There was no need to elaborate. I already knew that in the great hurricane of 1942, sixteen of the twenty-two islets in the lagoon had literally been washed away within a matter of hours. Frisbie had been trapped on Anchorage with his four small children and the coast-watchers during this hurricane. He had saved the children’s lives by lashing them in the forks of tamanu trees elastic enough to bend with the wind until the violence of the storm was spent.
I did not see Frisbie again for some time, but we corresponded regularly, and one day when I was feeling particularly low, I picked up his book, The Island of Desire. When I came to the second half I discovered it was all about Suvarov; how he had lived on the island with his children, how he had been caught in that great hurricane.
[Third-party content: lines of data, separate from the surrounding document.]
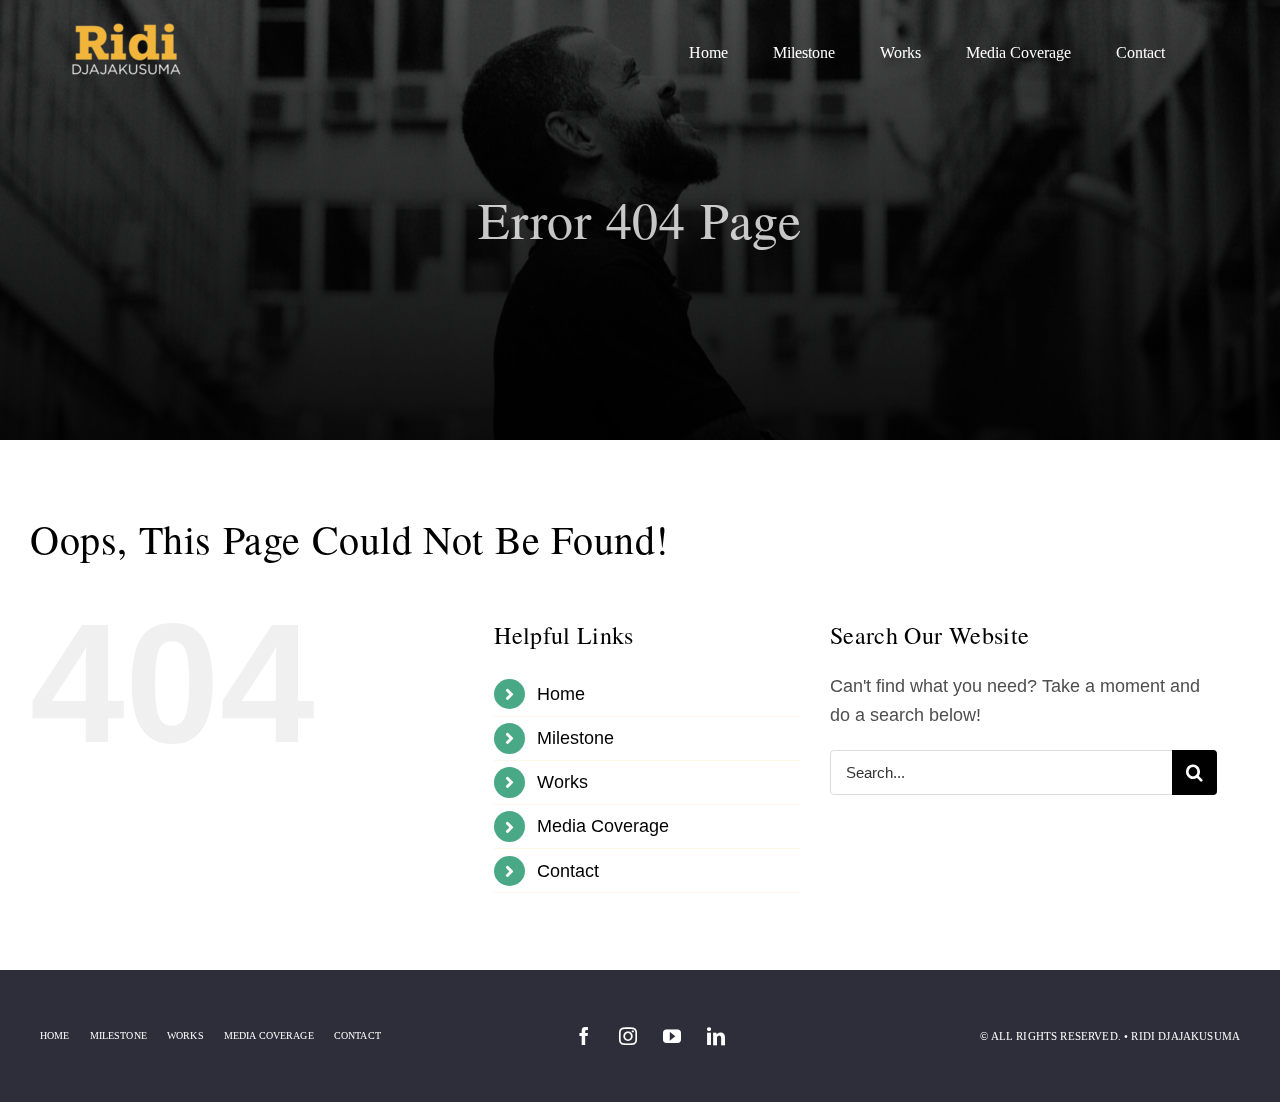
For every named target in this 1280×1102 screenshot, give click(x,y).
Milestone (575, 738)
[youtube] (672, 1036)
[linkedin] (716, 1036)
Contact (568, 871)
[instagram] (628, 1036)
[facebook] (584, 1036)
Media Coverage (603, 826)
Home (561, 694)
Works (562, 782)
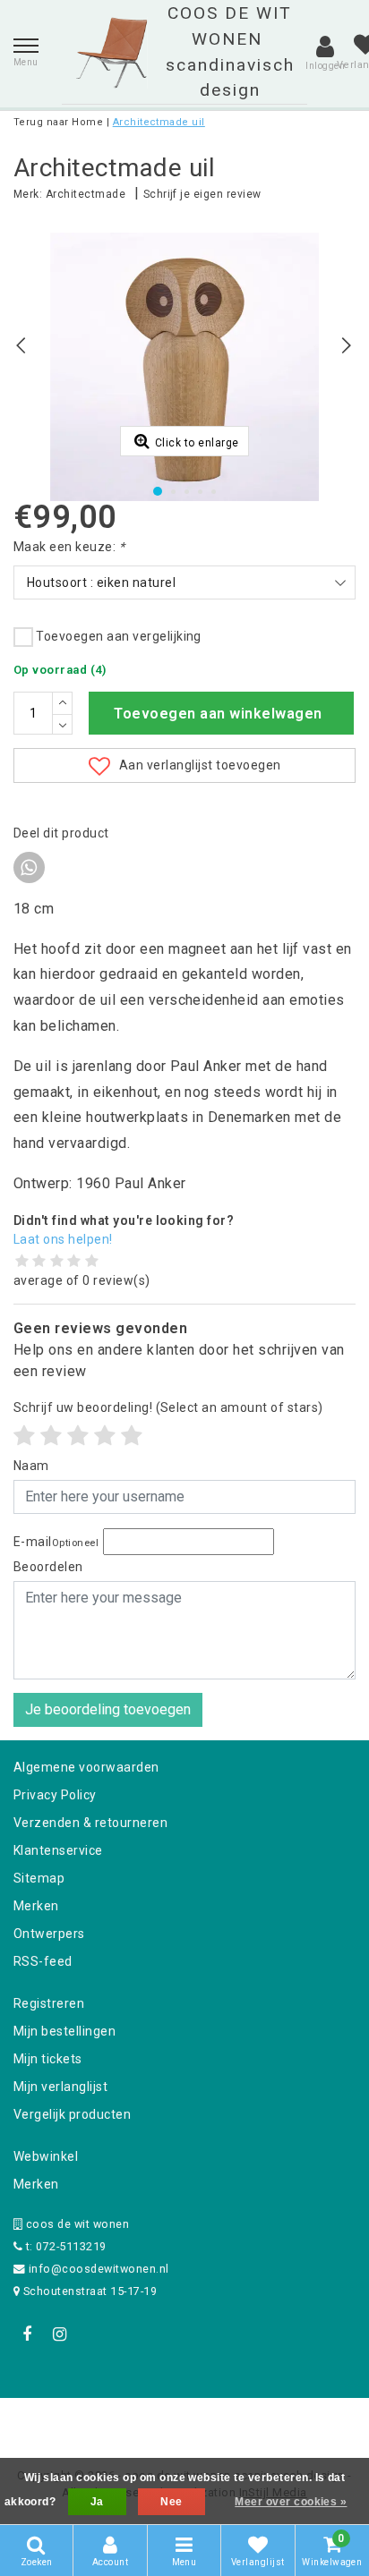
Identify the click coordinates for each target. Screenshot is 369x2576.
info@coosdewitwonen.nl (99, 2268)
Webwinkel (45, 2156)
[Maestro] (300, 2421)
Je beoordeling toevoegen (108, 1709)
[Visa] (243, 2421)
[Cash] (70, 2421)
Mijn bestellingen (64, 2031)
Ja (97, 2501)
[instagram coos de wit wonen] (59, 2334)
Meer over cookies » (291, 2501)
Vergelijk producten (72, 2114)
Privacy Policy (55, 1795)
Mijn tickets (47, 2059)
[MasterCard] (186, 2421)
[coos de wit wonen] (111, 53)
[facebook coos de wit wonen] (26, 2334)
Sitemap (38, 1878)
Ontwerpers (49, 1933)
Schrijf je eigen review (202, 194)
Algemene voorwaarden (86, 1767)
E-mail (56, 1542)
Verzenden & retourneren (90, 1822)
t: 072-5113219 (64, 2246)
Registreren (48, 2003)
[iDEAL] (129, 2421)
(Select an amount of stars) (168, 1407)
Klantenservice (58, 1850)
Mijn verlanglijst (60, 2086)
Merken (36, 1906)
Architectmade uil (159, 122)
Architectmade (85, 194)
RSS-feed (43, 1961)
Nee (171, 2501)
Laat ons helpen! (63, 1239)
I was enthralled and his descriptions were so vivid that no sooner had I finished the book than I sat down and wrote to him. “One of these days,” I wrote in my sloping, eager hand, “that’s where I’m going to live.” Frisbie replied, a half joking letter in which he suggested “Let’s both go. You can live on Motu Tuo and I can live on Anchorage, and we can visit each other.” It made sense. For like me, Frisbie was naturally a solitary man. Like me, he never had much money and yet, sadly, we were never to see the island together. In fact, Frisbie was never to see Suvarov again before he died in 1948.
There was another important reason for remaining in the Cooks. If ever I did go to Suvarov-if ever I had the luck or courage to “go it alone”-I would have to leave from Rarotonga, for Suvarov is in the Cook Islands, and though the interisland trading schooners rarely passed near the atoll, there might one day be an occasion when a ship would sail close enough to the island to be diverted. But only from Raro.
This is exactly what happened. Suddenly, in 1945, there came an opportunity to visit Suvarov for two days. It was Andy who broke the news to me in Rarotonga. He was under orders, he told me, to take the Tiare Taporo round the islands, calling in at Suvarov with stores for the coast-watchers there, on his way back from Manihiki.